Most every house features lit candles either hanging or placed on long boat-shaped arrangements. It can be a magical experience riding through the dark alleys of Laos lit only by hundreds of candles.
Offerings are given to the Naga in the form of khatung, beautiful arrangements of candles placed in folded bamboo leaves and flowers, either made or bought from one of the many vendors at the roadside on the day of the celebration. Khatung are launched from numerous spots along the rivers, the downtown Vientiane waterfront being the most popular. This is also the time Vientiane gets a little crazy boat races and other festivities; what appears to be nearly the entire population of Laos gathers at the waterfront to mingle among the various booths and bask in the mayhem.

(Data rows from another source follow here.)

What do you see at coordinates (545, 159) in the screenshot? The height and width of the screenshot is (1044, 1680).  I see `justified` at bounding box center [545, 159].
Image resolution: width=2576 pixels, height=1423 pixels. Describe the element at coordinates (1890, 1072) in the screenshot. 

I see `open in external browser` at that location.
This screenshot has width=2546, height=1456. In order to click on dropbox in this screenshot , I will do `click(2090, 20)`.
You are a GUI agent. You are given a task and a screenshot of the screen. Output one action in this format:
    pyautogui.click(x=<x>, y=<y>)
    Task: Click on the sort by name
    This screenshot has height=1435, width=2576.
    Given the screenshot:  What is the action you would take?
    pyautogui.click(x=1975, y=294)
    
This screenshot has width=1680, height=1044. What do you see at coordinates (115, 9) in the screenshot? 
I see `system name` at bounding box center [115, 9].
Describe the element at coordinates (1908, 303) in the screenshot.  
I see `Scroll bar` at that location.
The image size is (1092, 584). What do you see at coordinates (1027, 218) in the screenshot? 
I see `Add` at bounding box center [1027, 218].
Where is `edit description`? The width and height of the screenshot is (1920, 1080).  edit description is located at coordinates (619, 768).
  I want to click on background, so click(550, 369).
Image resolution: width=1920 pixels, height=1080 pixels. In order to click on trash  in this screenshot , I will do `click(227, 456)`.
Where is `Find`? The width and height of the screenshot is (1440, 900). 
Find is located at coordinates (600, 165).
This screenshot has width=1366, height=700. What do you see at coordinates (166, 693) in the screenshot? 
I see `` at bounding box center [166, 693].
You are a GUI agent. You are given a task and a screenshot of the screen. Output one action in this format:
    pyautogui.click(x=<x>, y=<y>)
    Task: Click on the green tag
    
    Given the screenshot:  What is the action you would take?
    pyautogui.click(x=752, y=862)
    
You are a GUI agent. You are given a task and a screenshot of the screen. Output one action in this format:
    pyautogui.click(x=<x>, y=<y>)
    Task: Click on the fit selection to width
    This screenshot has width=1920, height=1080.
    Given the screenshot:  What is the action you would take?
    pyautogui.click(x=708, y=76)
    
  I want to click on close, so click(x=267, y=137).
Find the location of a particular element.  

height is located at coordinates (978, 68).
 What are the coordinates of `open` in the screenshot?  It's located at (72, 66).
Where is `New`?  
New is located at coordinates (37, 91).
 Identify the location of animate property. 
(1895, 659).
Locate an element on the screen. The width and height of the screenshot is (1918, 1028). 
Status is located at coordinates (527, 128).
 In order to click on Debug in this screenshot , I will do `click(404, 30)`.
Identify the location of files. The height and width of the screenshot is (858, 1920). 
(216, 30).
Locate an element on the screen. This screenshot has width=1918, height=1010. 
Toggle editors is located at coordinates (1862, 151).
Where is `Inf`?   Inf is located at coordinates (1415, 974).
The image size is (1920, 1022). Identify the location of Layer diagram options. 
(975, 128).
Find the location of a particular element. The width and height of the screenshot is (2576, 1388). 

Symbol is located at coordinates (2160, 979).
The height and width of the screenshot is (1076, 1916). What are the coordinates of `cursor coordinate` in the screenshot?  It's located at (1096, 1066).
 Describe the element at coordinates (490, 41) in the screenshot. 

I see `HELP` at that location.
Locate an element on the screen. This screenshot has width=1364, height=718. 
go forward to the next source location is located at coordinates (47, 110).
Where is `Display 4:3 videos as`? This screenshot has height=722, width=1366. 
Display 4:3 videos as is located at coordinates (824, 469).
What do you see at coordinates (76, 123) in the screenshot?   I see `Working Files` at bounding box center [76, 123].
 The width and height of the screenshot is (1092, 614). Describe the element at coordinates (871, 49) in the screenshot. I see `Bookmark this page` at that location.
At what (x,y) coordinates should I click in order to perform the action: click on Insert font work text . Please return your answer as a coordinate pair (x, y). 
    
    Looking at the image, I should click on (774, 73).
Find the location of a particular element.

Certain places at this time experience bang fai phaya nak, “naga fireballs”, where great balls of fire shoot out of the river high into the sky. Some scientists say this phenomenon is from naturally occurring methane bubbling out of the riverbed which spontaneously combusts upon reaching the surface of the water. The Lao say they’re from the Naga inhabiting the river. Naga fireballs occur mostly in the Lao village Ban Hai, a small town on Route 13 South, near the entrance to Phu Khao Kwai national forest and in Nong Khai, Thailand.
For those with a motorbike and a desire for a smaller scale of celebration, seeking out one of Laos’ many riverside temples is a great way to experience Loy Khatung.
In villages everyone will gather around 19:30 to send their candles into the river, while monks chant in the background. Ban Kheun, two hours outside of Vientiane and home of the Lao Zoo, is one such spot. Another option is to take Tha Deua Road 20 minutes out of Vientiane until you reach the so-called clocktower roundabout, which doesn’t have a clocktower but is undoubtedly a roundabout. Turn down the small dirt road on your immediate right and continue all the way to the river, where you’ll find many temples lining its bank. Be prepared for no one speaking any English; but the Lao have a way of overcoming language barriers with smiles and a neverending desire for everyone to enjoy themselves.
A couple of years ago, a friend and I decided to take a road trip into the Lao countryside for Loy Khatung. With no particular destination in mind, we set off with a coin and flipped it at every intersection to see where we’d end up. At dusk we were approaching Ban Hai. As we drove across the town bridge, our motorbike started acting up. The bike gave out as we rolled up to the nearest mechanic, so we deposited it with him and went to freshen up at a guesthouse up the road.
Celebration was in the air and several people told us to go down to the river. Villagers were partying at little restaurants all along the road, but there were no streetlights and the night was black. As we approached the river we saw lights flickering in darkness.
We gazed over the edge of the bridge and saw hundreds of candles floating on beautiful arrangements gliding with the current. The village was gathered in a nighttime picnic on one side of the riverbed and we decided to join them. We bought a khatung, lit it and sent it into the river as we made a wish. We were then beckoned to join a group of farmer women to join them for some chicken feet, Lao cao (rice whiskey) and a night of Lao dancing in celebration of the famous Naga.